Relative contraindications

  1. Multiple prior abdominal incisions
  2. Morbid obesity. The difficulty in creating the pneumoperitoneum may be overcome by introducing the Veress'' needle through the posterior vaginal fornix.
  3. Local skin infections may require that the locations for the abdominal incisions be altered.
  4. Generalized peritonitis
  5. Intestinal obstruction or ileus. This is a relative contra-indication because of the increased risk of bowel perforation upon entry of the Veress'' needle or trocars.
  6. Coincidental medical conditions such as ischemic heart disease, blood dyscrasias or coagulopathies.

Ancillary instruments


A wide range of forceps are available for laparoscopic use. It is less important to have a wide range of forceps than to have perfected the use of one or two. It is important to have at least one of each, an atraumatic forceps and a forceps with teeth for stronger traction.


Scissors which pass through a 5 mm port are sufficient for general dissection. Microscissors may be preferable for adhesiolysis close to the fimbriae or in other delicate locations. It is important that one of the blades is fixed to allow gentle traction to be applied before cutting.

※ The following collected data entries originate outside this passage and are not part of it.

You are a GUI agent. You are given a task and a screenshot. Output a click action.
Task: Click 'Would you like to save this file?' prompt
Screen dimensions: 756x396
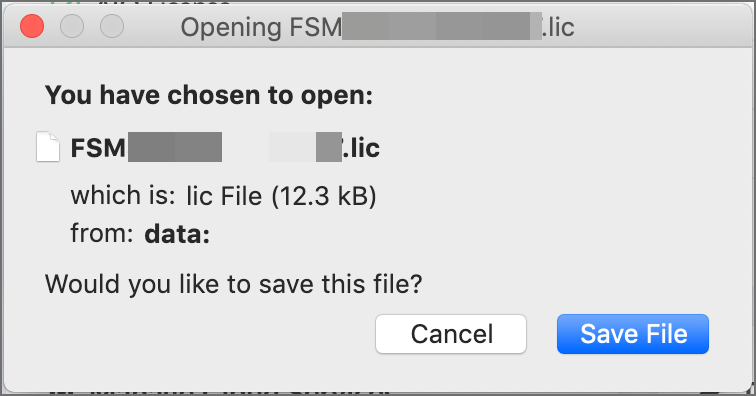(233, 284)
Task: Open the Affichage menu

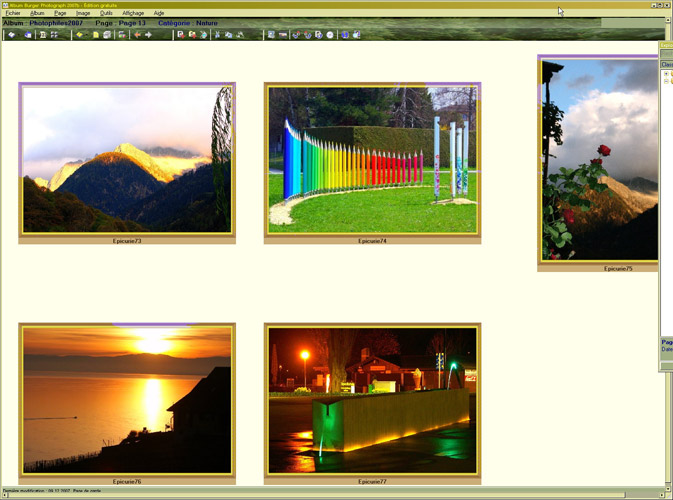Action: [133, 13]
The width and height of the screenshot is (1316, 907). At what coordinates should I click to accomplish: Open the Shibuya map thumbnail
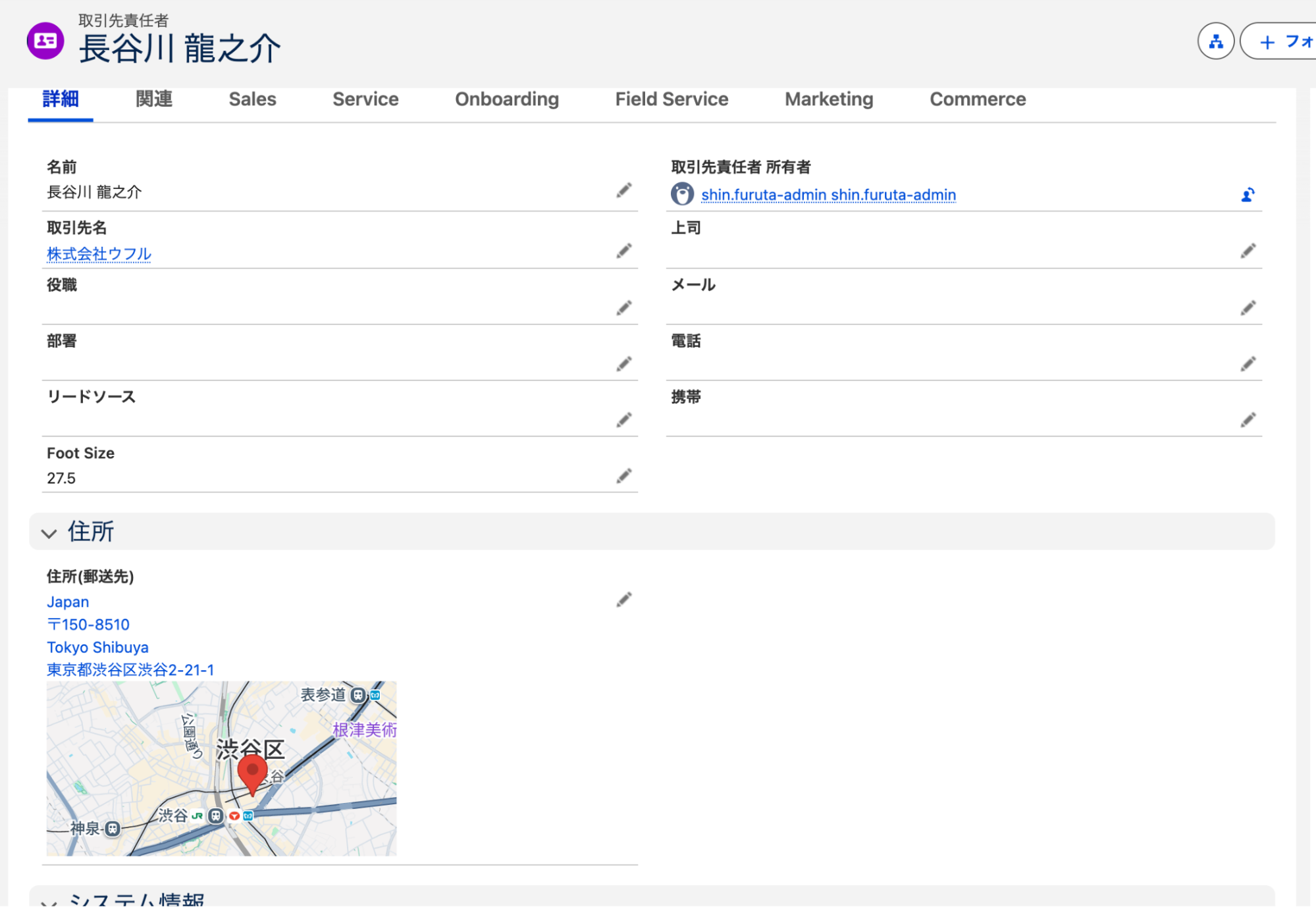point(221,768)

The laser will precisely destroy tissue. Both rigid and flexible systems are available.

Sutures and clips


Techniques for tying and applying will be discussed in later chapters. In general there are two suturing techniques that are used in laparoscopic surgery. In the first the knot is tied within the abdomen. In the second the knot is tied extracorporeally. Suturing equipment includes: a needle holder, grasping forceps, knot pusher, and needles which can be passed through a 5 mm port.


Ligatures are most easily applied by using a prepacked modified Roeder loop introduced through the standard 5mm cannula.

Clips and Staples

Clips and staples my be invaluable for obtaining hemostasis. Instruments are also available which will apply up to three rows of staples on either side of the line where an incision is to be made. A blade contained within the instrument makes the incision. These instruments are disposable and expensive.

Although a wide range of equipment exists for performing laparoscopic surgery, it is important to master the use of the basic instruments and appreciate their full potential before expanding to the use of more complicated devices.